Titre : Bruno et Jean
Autrice : Pauline Valade
Edition : Actes Sud
Date de parution : 2 octobre 2024
Genre du livre : Roman d’histoire
L’idée de départ de ce roman a été pour son autrice, Pauline Valade, d’écrire l’histoire de deux personnes ayant existé : Bruno Lenoir et Jean Diot. Le 6 juillet 1750, ils ont été condamnés au bûcher à Paris. Leur tort : s’être aimés. A l’époque, être homosexuel vous valait une place sur la scène de ces ignobles spectacles auxquels on assistait en famille avec ses gamins perchés sur les épaules.
Les deux hommes auraient été les derniers Français à être exécutés du fait de leur homosexualité.
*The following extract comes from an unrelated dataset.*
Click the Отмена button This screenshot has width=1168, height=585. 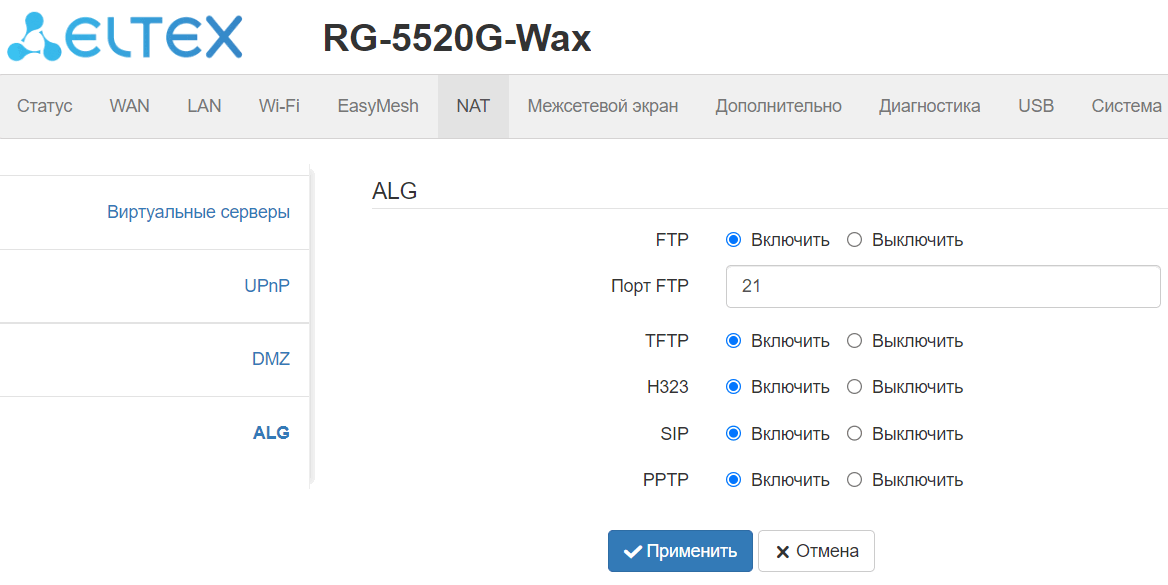pos(816,551)
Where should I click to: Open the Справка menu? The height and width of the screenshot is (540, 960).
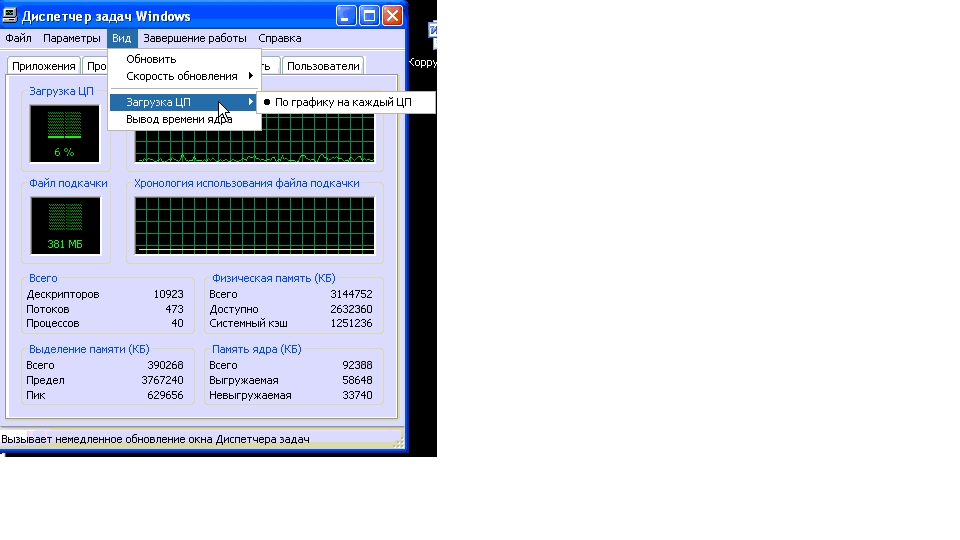(279, 38)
Le temps de cette lecture, on suit le quotidien de Bruno, un apprenti cordonnier de 22 ans, qui vit dans un quartier populaire de Paris avec son amie Rosine, une jeune blanchisseuse. Malgré leur pauvreté, les deux compères profitent de leur jeunesse, s’amusent et refont le monde dans les cafés bondés et bruyants de la capitale. Le tout sur fond de grogne populaire envers Louis XV, dont les campagnes contre le roi de Prusse ont fait trop de morts et laissent la population criblée d’impôts.
Lors d’une virée dans ce qu’on qualifierait aujourd’hui de quartier gay, Bruno rencontre Jean. Entre eux, Pauline Valade imagine un amour vrai, mais en toute discrétion, sous peine d’être accusés de ce qu’on appelle à l’époque, le « crime de sodomie ». Les deux amants sont entourés et protégés par leurs amis dans un Paris rude : l’aimante et courageuse Rosine, Demi-Lune, un gamin orphelin très malin et Paulin, un ami poète.
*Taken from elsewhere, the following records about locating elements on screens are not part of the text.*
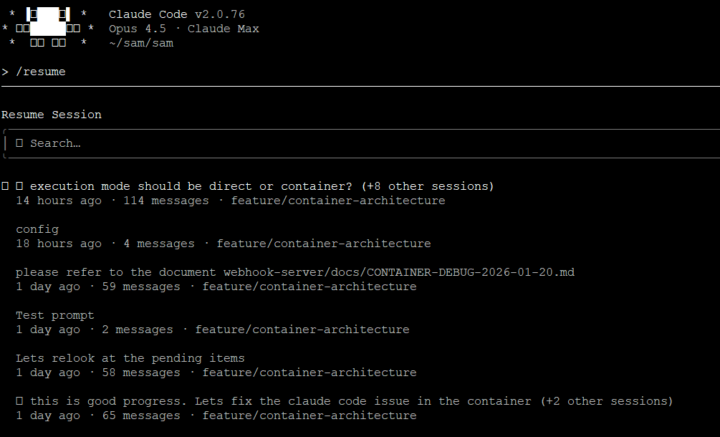Expand the "this is good progress" session group
The image size is (720, 437).
click(x=20, y=401)
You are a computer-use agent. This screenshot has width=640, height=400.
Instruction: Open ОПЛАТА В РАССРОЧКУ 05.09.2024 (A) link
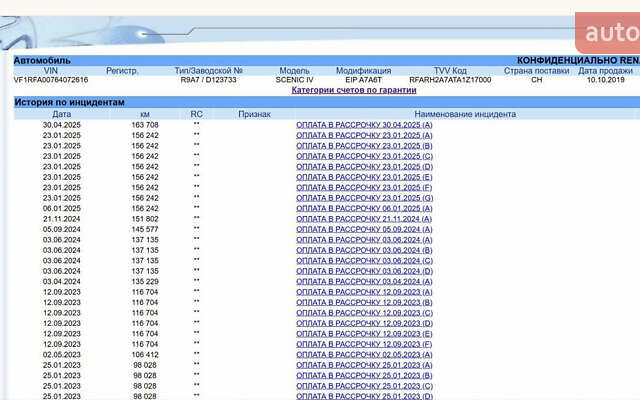pyautogui.click(x=364, y=229)
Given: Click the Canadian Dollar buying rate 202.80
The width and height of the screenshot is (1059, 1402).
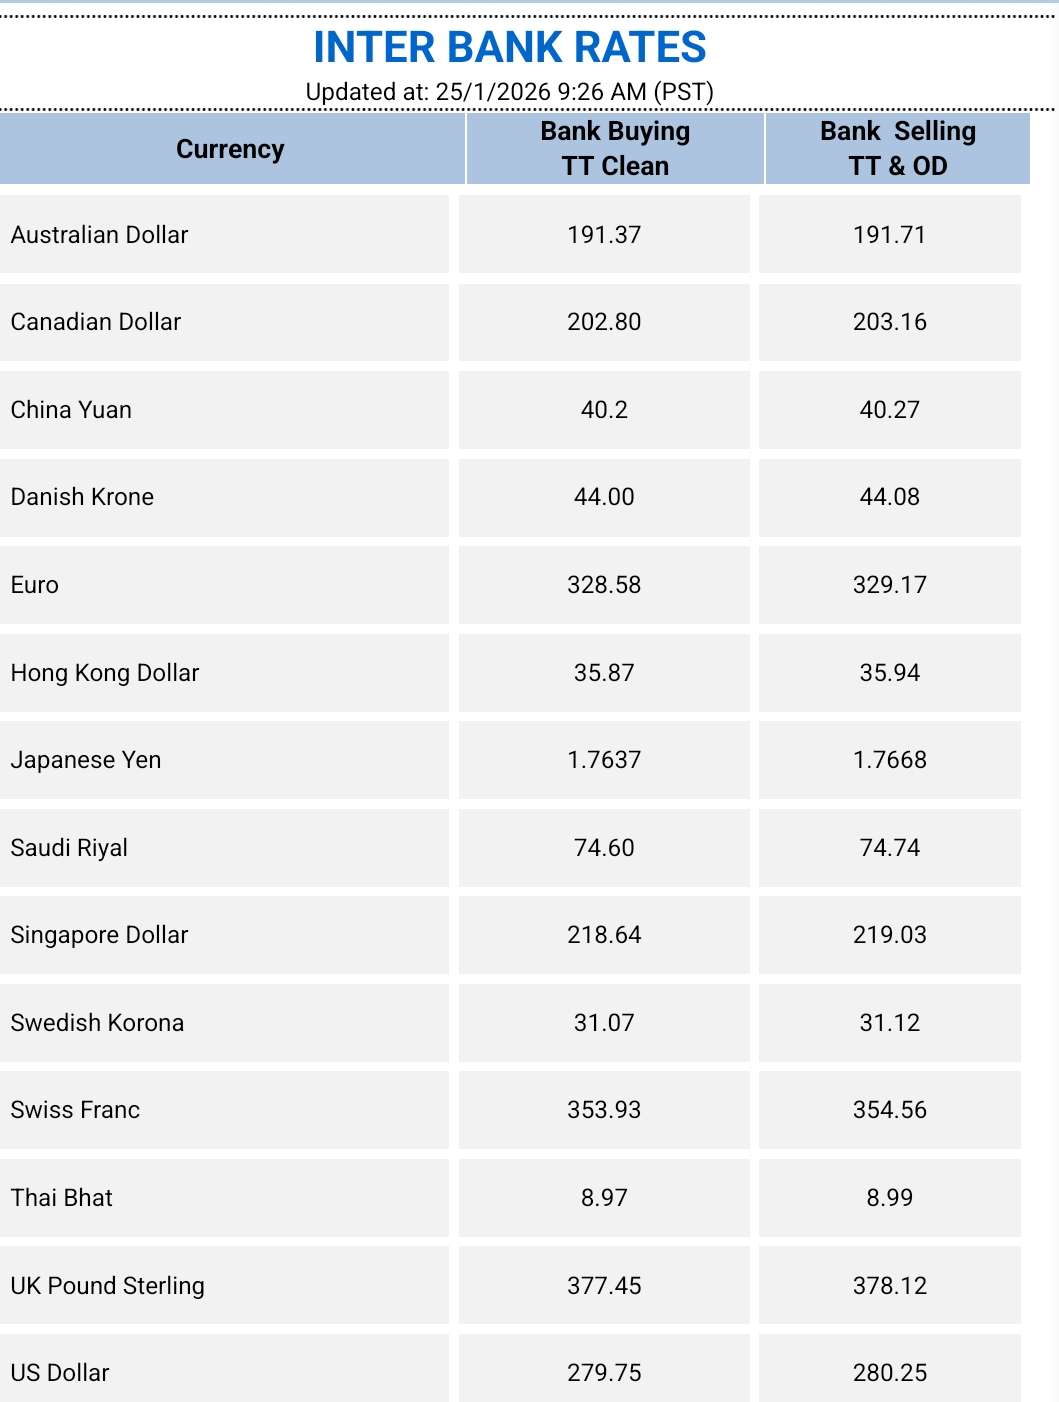Looking at the screenshot, I should pyautogui.click(x=604, y=322).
Au delà de l’histoire, il est agréable de lire une autrice qui sait de quoi elle parle. Cette historienne spécialiste du XVIIIè siècle utilise certains mots de vocabulaire de cette période – vous enrichirez ainsi l’étendue de votre champ lexical qui a rapport au pénis par exemple! Elle nous dévoile également certains us et coutumes de l’époque comme cette très étonnante loi qui consistait à rémunérer celui qui ramenait le cadavre d’un noyé à la police… ce qui avait pour malheureuse conséquence qu’on ne portait plus secours aux gens se débattant dans l’eau, juste pour pouvoir toucher les pépètes.
L’autrice parvient également à nous catapulter au cœur des rues poisseuses et cracra de Paris : ça pue, ça sue, ça chie dans les rues, les enfants font le tapin entre un pot de chambre qui valse et les poules qui picorent (on espère pas le contenu dudit pot!) sous les pendus qui valsent au bout de leur corde.
Il était judicieux d’opter pour la fiction afin de raconter l’histoire des deux hommes, car si l’on ne se fie qu’à ce qui est consigné dans les archives, on n’y trouve que la raison pour laquelle ils ont été arrêtés et condamnés. C’est sans doute pour cela que l’autrice a tenu à leur rendre la parole et l’humanité que les lois de l’époque ont anéanties.
Bref, une lecture intelligente et instructive à bien des niveaux. Mais aussi un texte qui combat l’intolérance toujours tenace de nos jours : une plaque commémorative dédiée à Bruno et Jean, posée à Paris en 2014, a été vandalisée à plusieurs reprises. Il y a encore du chemin à faire… et des auteurs engagés à soutenir.